__Work required__: Reproduce word for word everything in the passage on treating drug addicts in Macau from "Experience, however, showed" down to "the patients treated.".

__Selected text__:
Under this arrangement, 6,075 narcotic drug addicts were treated in Macau between January 1947 and December 1960; 2,326 of them were treated in the government hospital and 3,749 in the prison.
Experience, however, showed that these methods, useful though they were, were not sufficient to ensure the return to society as able-bodied persons of the majority of the patients treated.
The mere provision of medical treatment for drug addicts was, after all, no more than a single stage, though an important one, on the long road towards the establishment of the more constructive social measures (of a preventive nature) called for in a matter of this kind, measures which are an essential and decisive feature of any attempt to solve the problem created by the illicit use of narcotic drugs.
Generally speaking, the Macau drug addict belongs to the lower classes; he will be a member of a humble family, possessed of modest means. If he has an occupation at all, he may be a tricycle driver, a coolie, or an unskilled labourer; or he may be a vagrant, making his living by begging and by the clandestine sale of heroin for the pittance paid him by the trafficker. Or again, he may be a criminal engaged in sinister activities of some other kind.

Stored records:

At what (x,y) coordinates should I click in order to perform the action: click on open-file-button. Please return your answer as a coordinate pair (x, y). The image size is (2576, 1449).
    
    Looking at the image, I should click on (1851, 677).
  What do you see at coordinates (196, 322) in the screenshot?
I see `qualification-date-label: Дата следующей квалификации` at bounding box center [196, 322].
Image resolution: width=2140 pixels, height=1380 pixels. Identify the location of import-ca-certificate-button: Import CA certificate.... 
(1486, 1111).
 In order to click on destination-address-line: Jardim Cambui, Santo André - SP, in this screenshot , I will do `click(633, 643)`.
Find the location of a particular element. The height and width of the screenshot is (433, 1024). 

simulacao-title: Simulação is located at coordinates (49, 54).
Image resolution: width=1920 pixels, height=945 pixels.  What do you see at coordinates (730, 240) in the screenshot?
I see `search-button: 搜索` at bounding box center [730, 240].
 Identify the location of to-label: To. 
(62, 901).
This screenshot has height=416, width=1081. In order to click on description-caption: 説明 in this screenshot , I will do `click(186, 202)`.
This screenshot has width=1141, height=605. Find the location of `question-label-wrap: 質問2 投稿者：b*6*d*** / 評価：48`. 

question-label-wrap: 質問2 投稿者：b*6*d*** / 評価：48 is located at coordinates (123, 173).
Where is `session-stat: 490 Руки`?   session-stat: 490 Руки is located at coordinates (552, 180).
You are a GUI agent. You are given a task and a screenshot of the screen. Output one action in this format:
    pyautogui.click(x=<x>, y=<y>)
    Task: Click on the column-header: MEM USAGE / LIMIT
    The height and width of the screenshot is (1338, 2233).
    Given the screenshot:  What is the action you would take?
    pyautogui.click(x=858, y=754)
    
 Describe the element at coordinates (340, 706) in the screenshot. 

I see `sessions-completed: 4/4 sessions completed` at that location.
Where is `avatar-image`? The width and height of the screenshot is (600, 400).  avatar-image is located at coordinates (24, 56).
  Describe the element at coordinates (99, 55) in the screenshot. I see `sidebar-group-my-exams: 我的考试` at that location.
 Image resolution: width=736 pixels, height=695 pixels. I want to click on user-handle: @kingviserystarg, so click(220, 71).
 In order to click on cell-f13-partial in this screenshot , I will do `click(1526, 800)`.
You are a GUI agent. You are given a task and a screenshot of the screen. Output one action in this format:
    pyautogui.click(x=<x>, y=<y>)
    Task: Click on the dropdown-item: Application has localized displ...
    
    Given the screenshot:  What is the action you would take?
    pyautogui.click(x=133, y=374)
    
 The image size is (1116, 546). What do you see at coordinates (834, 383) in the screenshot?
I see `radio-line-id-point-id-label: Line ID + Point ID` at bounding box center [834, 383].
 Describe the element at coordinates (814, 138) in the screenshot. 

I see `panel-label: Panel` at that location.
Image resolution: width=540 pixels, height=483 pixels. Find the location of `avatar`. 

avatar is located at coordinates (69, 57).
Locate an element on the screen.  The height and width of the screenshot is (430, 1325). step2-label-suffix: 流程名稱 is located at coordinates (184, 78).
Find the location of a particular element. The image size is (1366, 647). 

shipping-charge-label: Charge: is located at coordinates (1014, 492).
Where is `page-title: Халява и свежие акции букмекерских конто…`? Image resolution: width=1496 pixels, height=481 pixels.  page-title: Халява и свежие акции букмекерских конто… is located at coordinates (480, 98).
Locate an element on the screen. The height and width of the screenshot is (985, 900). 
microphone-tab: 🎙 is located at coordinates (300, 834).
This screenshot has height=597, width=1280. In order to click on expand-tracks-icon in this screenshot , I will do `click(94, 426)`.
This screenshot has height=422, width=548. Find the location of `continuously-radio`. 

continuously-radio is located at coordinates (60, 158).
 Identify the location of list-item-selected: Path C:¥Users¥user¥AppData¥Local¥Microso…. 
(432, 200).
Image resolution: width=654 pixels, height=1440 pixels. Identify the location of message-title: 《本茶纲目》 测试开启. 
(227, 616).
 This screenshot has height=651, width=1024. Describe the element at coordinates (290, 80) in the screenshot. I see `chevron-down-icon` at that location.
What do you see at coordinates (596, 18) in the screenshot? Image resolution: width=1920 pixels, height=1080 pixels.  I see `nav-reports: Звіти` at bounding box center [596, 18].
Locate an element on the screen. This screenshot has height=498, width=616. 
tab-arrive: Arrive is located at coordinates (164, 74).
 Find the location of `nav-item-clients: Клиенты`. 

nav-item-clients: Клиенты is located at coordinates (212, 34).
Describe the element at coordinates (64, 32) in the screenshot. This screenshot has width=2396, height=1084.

__Your solution__:
Experience, however, showed that these methods, useful though they were, were not sufficient to ensure the return to society as able-bodied persons of the majority of the patients treated.